RECORDS PROVIDED:
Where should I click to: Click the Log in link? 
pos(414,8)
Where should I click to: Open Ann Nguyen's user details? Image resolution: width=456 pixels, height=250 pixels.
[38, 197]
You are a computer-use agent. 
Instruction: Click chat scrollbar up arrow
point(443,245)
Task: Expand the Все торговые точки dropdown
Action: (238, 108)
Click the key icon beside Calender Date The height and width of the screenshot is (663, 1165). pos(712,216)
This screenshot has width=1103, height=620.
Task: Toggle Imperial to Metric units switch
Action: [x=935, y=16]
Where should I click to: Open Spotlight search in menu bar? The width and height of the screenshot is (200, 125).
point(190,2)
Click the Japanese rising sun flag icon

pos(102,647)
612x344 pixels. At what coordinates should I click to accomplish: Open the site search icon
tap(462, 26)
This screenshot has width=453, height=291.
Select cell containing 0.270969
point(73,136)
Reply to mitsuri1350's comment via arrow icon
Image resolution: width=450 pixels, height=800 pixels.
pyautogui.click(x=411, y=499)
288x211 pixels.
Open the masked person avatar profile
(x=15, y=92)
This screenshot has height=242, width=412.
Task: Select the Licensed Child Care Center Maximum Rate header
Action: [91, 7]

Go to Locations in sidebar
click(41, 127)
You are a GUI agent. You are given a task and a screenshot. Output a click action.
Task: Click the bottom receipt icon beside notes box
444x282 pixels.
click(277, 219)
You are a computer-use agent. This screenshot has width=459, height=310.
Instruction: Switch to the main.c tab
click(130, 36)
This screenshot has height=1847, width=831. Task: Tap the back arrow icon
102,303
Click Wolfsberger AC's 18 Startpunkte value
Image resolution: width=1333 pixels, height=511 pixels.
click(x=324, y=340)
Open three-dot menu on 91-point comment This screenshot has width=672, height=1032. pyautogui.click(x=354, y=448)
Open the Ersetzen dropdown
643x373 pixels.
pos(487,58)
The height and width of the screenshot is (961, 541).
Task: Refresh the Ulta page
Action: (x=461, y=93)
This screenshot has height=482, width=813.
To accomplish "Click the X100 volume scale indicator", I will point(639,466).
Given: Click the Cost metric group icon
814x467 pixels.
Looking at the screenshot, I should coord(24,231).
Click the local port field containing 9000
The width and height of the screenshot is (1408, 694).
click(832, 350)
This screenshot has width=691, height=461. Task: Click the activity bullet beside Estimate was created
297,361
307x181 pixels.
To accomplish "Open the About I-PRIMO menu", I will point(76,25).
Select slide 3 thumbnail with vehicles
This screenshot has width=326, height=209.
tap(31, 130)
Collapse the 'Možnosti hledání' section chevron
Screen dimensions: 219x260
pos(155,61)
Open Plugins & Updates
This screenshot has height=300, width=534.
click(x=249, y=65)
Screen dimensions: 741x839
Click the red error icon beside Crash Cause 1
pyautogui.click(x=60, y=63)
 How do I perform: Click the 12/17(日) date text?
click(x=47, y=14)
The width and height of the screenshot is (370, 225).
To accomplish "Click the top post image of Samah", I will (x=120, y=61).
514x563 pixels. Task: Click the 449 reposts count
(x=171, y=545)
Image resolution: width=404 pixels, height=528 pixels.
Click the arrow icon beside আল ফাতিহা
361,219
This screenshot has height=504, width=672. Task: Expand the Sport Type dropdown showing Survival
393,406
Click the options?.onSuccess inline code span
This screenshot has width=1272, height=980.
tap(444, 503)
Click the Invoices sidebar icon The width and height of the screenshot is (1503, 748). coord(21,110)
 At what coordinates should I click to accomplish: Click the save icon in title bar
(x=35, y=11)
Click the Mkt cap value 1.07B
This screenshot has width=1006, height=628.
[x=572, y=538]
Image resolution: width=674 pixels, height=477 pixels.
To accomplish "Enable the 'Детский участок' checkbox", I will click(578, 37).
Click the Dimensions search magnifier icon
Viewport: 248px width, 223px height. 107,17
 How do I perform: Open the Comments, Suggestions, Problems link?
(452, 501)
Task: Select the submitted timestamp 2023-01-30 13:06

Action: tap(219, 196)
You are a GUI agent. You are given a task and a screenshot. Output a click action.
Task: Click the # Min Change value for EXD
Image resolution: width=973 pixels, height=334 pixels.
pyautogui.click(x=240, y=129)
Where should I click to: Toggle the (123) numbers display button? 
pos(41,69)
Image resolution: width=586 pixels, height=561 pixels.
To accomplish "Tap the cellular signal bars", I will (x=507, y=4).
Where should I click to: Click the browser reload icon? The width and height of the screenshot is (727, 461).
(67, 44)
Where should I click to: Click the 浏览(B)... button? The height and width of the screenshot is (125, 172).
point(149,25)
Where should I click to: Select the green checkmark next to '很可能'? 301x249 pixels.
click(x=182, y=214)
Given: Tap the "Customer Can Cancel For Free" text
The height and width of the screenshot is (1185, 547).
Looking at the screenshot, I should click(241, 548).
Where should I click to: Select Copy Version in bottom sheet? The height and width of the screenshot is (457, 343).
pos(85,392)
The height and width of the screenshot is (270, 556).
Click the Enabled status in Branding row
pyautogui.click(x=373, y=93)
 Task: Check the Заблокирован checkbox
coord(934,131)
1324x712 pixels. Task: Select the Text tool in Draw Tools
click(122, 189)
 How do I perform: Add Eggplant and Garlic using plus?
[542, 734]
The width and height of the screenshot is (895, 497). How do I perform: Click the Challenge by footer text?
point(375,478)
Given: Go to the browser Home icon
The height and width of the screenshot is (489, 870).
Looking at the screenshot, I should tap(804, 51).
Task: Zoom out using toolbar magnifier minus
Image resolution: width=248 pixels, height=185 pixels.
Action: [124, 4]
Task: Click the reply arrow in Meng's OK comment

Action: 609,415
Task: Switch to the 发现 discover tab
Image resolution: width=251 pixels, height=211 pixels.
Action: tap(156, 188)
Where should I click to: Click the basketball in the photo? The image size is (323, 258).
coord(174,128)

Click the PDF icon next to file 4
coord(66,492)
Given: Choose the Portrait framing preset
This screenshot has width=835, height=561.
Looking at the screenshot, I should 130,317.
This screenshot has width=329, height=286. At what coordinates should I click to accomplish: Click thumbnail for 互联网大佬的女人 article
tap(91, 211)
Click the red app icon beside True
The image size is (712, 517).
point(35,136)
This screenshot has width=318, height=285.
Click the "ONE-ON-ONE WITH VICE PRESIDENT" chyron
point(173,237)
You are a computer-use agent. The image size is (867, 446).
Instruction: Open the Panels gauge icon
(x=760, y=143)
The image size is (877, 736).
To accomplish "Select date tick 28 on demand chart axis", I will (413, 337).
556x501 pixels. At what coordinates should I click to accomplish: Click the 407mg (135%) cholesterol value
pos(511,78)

WORK INSTRUCTIONS:
Go through the data above and copy all of it exactly.

RESPONSE AREA:
Where should I click to: Click the Log in link? 
pos(414,8)
Where should I click to: Open Ann Nguyen's user details? Image resolution: width=456 pixels, height=250 pixels.
[38, 197]
You are a computer-use agent. 
Instruction: Click chat scrollbar up arrow
point(443,245)
Task: Expand the Все торговые точки dropdown
Action: (238, 108)
Click the key icon beside Calender Date The height and width of the screenshot is (663, 1165). pos(712,216)
This screenshot has width=1103, height=620.
Task: Toggle Imperial to Metric units switch
Action: [x=935, y=16]
Where should I click to: Open Spotlight search in menu bar? The width and height of the screenshot is (200, 125).
point(190,2)
Click the Japanese rising sun flag icon

pos(102,647)
612x344 pixels. At what coordinates should I click to accomplish: Open the site search icon
tap(462, 26)
This screenshot has width=453, height=291.
Select cell containing 0.270969
point(73,136)
Reply to mitsuri1350's comment via arrow icon
Image resolution: width=450 pixels, height=800 pixels.
pyautogui.click(x=411, y=499)
288x211 pixels.
Open the masked person avatar profile
(x=15, y=92)
This screenshot has height=242, width=412.
Task: Select the Licensed Child Care Center Maximum Rate header
Action: [91, 7]

Go to Locations in sidebar
click(41, 127)
You are a GUI agent. You are given a task and a screenshot. Output a click action.
Task: Click the bottom receipt icon beside notes box
444x282 pixels.
click(277, 219)
You are a computer-use agent. This screenshot has width=459, height=310.
Instruction: Switch to the main.c tab
click(130, 36)
This screenshot has height=1847, width=831. Task: Tap the back arrow icon
102,303
Click Wolfsberger AC's 18 Startpunkte value
Image resolution: width=1333 pixels, height=511 pixels.
click(x=324, y=340)
Open three-dot menu on 91-point comment This screenshot has width=672, height=1032. pyautogui.click(x=354, y=448)
Open the Ersetzen dropdown
643x373 pixels.
pos(487,58)
The height and width of the screenshot is (961, 541).
Task: Refresh the Ulta page
Action: (x=461, y=93)
This screenshot has height=482, width=813.
To accomplish "Click the X100 volume scale indicator", I will point(639,466).
Given: Click the Cost metric group icon
814x467 pixels.
Looking at the screenshot, I should coord(24,231).
Click the local port field containing 9000
The width and height of the screenshot is (1408, 694).
click(832, 350)
This screenshot has width=691, height=461. Task: Click the activity bullet beside Estimate was created
297,361
307x181 pixels.
To accomplish "Open the About I-PRIMO menu", I will point(76,25).
Select slide 3 thumbnail with vehicles
This screenshot has width=326, height=209.
tap(31, 130)
Collapse the 'Možnosti hledání' section chevron
Screen dimensions: 219x260
pos(155,61)
Open Plugins & Updates
This screenshot has height=300, width=534.
click(x=249, y=65)
Screen dimensions: 741x839
Click the red error icon beside Crash Cause 1
pyautogui.click(x=60, y=63)
 How do I perform: Click the 12/17(日) date text?
click(x=47, y=14)
The width and height of the screenshot is (370, 225).
To accomplish "Click the top post image of Samah", I will (x=120, y=61).
514x563 pixels. Task: Click the 449 reposts count
(x=171, y=545)
Image resolution: width=404 pixels, height=528 pixels.
Click the arrow icon beside আল ফাতিহা
361,219
This screenshot has height=504, width=672. Task: Expand the Sport Type dropdown showing Survival
393,406
Click the options?.onSuccess inline code span
This screenshot has width=1272, height=980.
tap(444, 503)
Click the Invoices sidebar icon The width and height of the screenshot is (1503, 748). coord(21,110)
 At what coordinates should I click to accomplish: Click the save icon in title bar
(x=35, y=11)
Click the Mkt cap value 1.07B
This screenshot has width=1006, height=628.
[x=572, y=538]
Image resolution: width=674 pixels, height=477 pixels.
To accomplish "Enable the 'Детский участок' checkbox", I will click(578, 37).
Click the Dimensions search magnifier icon
Viewport: 248px width, 223px height. 107,17
 How do I perform: Open the Comments, Suggestions, Problems link?
(452, 501)
Task: Select the submitted timestamp 2023-01-30 13:06

Action: tap(219, 196)
You are a GUI agent. You are given a task and a screenshot. Output a click action.
Task: Click the # Min Change value for EXD
Image resolution: width=973 pixels, height=334 pixels.
pyautogui.click(x=240, y=129)
Where should I click to: Toggle the (123) numbers display button? 
pos(41,69)
Image resolution: width=586 pixels, height=561 pixels.
To accomplish "Tap the cellular signal bars", I will (x=507, y=4).
Where should I click to: Click the browser reload icon? The width and height of the screenshot is (727, 461).
(67, 44)
Where should I click to: Click the 浏览(B)... button? The height and width of the screenshot is (125, 172).
point(149,25)
Where should I click to: Select the green checkmark next to '很可能'? 301x249 pixels.
click(x=182, y=214)
Given: Tap the "Customer Can Cancel For Free" text
The height and width of the screenshot is (1185, 547).
Looking at the screenshot, I should click(241, 548).
Where should I click to: Select Copy Version in bottom sheet? The height and width of the screenshot is (457, 343).
pos(85,392)
The height and width of the screenshot is (270, 556).
Click the Enabled status in Branding row
pyautogui.click(x=373, y=93)
 Task: Check the Заблокирован checkbox
coord(934,131)
1324x712 pixels. Task: Select the Text tool in Draw Tools
click(122, 189)
 How do I perform: Add Eggplant and Garlic using plus?
[542, 734]
The width and height of the screenshot is (895, 497). How do I perform: Click the Challenge by footer text?
point(375,478)
Given: Go to the browser Home icon
The height and width of the screenshot is (489, 870).
Looking at the screenshot, I should tap(804, 51).
Task: Zoom out using toolbar magnifier minus
Image resolution: width=248 pixels, height=185 pixels.
Action: [124, 4]
Task: Click the reply arrow in Meng's OK comment

Action: 609,415
Task: Switch to the 发现 discover tab
Image resolution: width=251 pixels, height=211 pixels.
Action: tap(156, 188)
Where should I click to: Click the basketball in the photo? The image size is (323, 258).
coord(174,128)

Click the PDF icon next to file 4
coord(66,492)
Given: Choose the Portrait framing preset
This screenshot has width=835, height=561.
Looking at the screenshot, I should 130,317.
This screenshot has width=329, height=286. At what coordinates should I click to accomplish: Click thumbnail for 互联网大佬的女人 article
tap(91, 211)
Click the red app icon beside True
The image size is (712, 517).
point(35,136)
This screenshot has width=318, height=285.
Click the "ONE-ON-ONE WITH VICE PRESIDENT" chyron
point(173,237)
You are a computer-use agent. The image size is (867, 446).
Instruction: Open the Panels gauge icon
(x=760, y=143)
The image size is (877, 736).
To accomplish "Select date tick 28 on demand chart axis", I will (413, 337).
556x501 pixels. At what coordinates should I click to accomplish: Click the 407mg (135%) cholesterol value
pos(511,78)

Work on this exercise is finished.